15/08/2026
FERIAE AVGVSTAE (FERRAGOSTO)
Festa pagana, festa cristiana, festa laica.
Questa ricorrenza si festeggia solo in Italia, e ricorre il 15 agosto, ed oggi dedicata all’Assunzione di Maria Vergine, ma pochi sanno che la ricorrenza risale all’antica Roma.
Il termine Ferragosto deriva dalla locuzione Latina FERIAE AVGVSTI (riposo di Augusto), indicante una festività istituita dall'imperatore Augusto
Nel 18 a.C. infatti Ottaviano fu proclamato Augusto, quindi venerabile e sacro, dal Senato. In questa occasione l’imperatore dichiarò tutto il mese di agosto FERIAE AVGVSTI, le vacanze di Augusto, visto che questa includeva molte feste religiose e si aggiungeva alle esistenti e antichissime festività cadenti nello stesso mese, come i VINALIA RVSTICA, i NEMORALIA o i CONSVALIA, per celebrare i raccolti e la fine dei principali lavori agricoli. Era un periodo di riposo e di festeggiamenti che traeva origine dalla tradizione dei Consualia, feste che celebravano la fine dei lavori agricoli, dedicate a Conso che, nella religione romana, era il dio della terra e della fertilità.

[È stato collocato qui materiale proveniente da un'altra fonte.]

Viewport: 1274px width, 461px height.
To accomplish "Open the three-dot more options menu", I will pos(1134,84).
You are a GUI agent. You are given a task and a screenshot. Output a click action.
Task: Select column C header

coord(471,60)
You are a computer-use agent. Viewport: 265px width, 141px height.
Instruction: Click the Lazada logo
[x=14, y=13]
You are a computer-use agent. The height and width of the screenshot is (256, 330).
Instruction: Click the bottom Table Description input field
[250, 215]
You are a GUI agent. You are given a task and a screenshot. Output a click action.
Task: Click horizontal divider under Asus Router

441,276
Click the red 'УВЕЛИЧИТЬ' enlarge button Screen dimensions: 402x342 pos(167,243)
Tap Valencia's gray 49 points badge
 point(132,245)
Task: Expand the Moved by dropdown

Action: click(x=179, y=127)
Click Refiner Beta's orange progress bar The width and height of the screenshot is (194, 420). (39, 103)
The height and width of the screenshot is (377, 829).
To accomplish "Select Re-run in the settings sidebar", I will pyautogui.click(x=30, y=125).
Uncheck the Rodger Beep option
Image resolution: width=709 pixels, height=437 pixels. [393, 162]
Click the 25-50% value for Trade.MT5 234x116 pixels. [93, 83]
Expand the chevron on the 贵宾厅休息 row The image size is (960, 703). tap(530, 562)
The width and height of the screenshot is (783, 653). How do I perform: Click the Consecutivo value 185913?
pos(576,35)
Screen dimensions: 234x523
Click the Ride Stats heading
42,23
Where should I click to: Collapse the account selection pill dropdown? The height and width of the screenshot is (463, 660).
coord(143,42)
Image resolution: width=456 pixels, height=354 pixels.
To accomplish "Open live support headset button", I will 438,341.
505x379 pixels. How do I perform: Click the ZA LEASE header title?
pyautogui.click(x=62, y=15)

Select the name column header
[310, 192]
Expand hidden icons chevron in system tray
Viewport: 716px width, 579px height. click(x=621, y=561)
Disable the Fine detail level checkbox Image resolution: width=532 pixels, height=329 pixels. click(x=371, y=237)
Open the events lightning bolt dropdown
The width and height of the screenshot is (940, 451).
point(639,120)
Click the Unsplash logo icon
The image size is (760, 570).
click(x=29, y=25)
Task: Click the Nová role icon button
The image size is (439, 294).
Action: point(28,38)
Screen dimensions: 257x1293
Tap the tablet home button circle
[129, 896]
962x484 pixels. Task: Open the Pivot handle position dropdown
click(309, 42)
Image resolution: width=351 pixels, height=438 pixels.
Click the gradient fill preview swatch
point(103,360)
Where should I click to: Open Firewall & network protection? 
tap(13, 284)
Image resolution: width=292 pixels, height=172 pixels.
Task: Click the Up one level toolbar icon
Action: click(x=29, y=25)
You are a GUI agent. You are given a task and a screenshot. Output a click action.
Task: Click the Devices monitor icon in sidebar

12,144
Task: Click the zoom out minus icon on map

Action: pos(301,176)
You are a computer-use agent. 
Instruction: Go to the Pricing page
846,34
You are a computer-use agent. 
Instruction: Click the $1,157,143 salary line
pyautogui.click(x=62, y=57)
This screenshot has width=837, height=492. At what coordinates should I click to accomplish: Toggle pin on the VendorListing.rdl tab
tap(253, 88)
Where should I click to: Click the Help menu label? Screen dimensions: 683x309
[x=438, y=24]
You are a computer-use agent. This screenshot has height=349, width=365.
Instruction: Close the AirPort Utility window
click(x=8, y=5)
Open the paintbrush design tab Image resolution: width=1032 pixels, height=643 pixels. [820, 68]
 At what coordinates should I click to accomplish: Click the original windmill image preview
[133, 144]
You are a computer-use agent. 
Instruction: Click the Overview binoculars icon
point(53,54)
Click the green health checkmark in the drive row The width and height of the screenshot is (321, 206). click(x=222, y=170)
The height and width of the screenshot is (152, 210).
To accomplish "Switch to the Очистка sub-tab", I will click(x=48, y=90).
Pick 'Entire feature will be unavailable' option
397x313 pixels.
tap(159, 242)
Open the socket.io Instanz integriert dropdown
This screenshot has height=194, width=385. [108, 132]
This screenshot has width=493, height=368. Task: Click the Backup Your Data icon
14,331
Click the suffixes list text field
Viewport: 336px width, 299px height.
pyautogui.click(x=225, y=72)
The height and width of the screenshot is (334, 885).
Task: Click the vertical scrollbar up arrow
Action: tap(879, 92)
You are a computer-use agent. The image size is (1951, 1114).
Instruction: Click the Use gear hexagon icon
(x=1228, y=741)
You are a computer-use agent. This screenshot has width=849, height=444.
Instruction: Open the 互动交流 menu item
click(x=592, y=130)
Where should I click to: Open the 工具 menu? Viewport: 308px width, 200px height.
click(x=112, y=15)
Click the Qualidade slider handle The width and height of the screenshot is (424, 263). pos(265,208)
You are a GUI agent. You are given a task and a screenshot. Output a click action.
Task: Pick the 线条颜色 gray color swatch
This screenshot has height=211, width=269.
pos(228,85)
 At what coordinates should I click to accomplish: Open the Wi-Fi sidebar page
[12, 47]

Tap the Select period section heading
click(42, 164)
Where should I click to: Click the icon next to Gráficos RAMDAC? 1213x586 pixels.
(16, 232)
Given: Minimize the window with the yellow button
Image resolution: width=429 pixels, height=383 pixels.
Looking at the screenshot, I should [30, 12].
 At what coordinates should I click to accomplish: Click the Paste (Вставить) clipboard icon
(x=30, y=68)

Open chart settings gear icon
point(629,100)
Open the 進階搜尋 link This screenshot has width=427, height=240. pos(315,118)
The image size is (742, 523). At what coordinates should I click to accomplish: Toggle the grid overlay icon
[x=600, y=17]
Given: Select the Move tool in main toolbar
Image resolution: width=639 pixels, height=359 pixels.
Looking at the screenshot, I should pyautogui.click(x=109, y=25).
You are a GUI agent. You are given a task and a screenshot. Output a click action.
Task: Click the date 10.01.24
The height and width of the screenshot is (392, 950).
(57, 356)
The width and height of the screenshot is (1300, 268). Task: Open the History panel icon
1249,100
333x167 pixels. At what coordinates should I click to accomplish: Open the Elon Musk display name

Le vacanze di Augusto, feriae Augusti, erano dunque un periodo di riposo dopo l’attività agricola e comprendevano giochi e festeggiamenti con animali anche da lavoro, e corse di cavalli. In particolare nel corso dei festeggiamenti, in tutto l'impero si organizzavano corse di cavalli e gli animali da tiro, buoi, asini e muli, venivano dispensati dal lavoro e agghindati con fiori. Tali antiche tradizioni rivivono oggi, pressoché immutate nella forma e nella partecipazione, durante il "Palio dell'Assunta" che si svolge a Siena il 16 agosto. La stessa denominazione "Palio" deriva dal "PALLIVM", il drappo di stoffa pregiata che era il consueto premio per i vincitori delle corse di cavalli nell'Antica Roma.
In questo periodo di riposo dalle fatiche tra le principali feste vi era la festa della dea Diana, invocata soprattutto perche protettrice delle fasi lunari e della maternità e che cadeva il giorno 13 agosto.
Con il passare del tempo le “feriae Augusti” furono abolite, ma la Chiesa Cattolica decise di unire rituali cristiani e tradizioni pagane celebrando il 15 agosto la festa dell’Assunzione di Maria. Il dogma cattolico fu proclamato da papa Pio XII il primo novembre del 1950.
DARE IL FERRAGOSTO
L’espressione dare il ferragosto significa dare un dono, denaro o cibo, ai propri dipendenti. Lo si faceva per le maestranze in questo periodo dell’anno, maestranze che andavano a salutare i padroni. L'usanza si radicò fortemente, tanto che in età rinascimentale fu resa obbligatoria nello Stato Pontificio.
Il Ferragosto iniziò ad acquisire l’importanza che vi attribuiamo tuttora durante il ventennio fascista.
La tradizione popolare della gita turistica di Ferragosto nasce durante il ventennio fascista. A partire dalla seconda metà degli anni venti, nel periodo ferragostano il regime organizzava, attraverso le associazioni dopolavoristiche delle varie corporazioni, centinaia di gite popolari, grazie all'istituzione dei "Treni popolari di Ferragosto", con prezzi fortemente scontati.
L'iniziativa offriva la possibilità anche alle classi sociali meno abbienti di visitare le città italiane o di raggiungere le località marine o montane. L'offerta era limitata ai giorni 13, 14 e 15 agosto e comprendeva le due formule della "Gita di un sol giorno", nel raggio di circa 50-100 km, e della "Gita dei tre giorni" con raggio di circa 100–200 km.
Durante queste gite popolari la maggior parte delle famiglie italiane ebbe per la prima volta la possibilità di vedere con i propri occhi il mare, la montagna e le città d'arte. Nondimeno, dato che le gite non prevedevano il vitto, nacque anche la collegata tradizione del pranzo al sacco.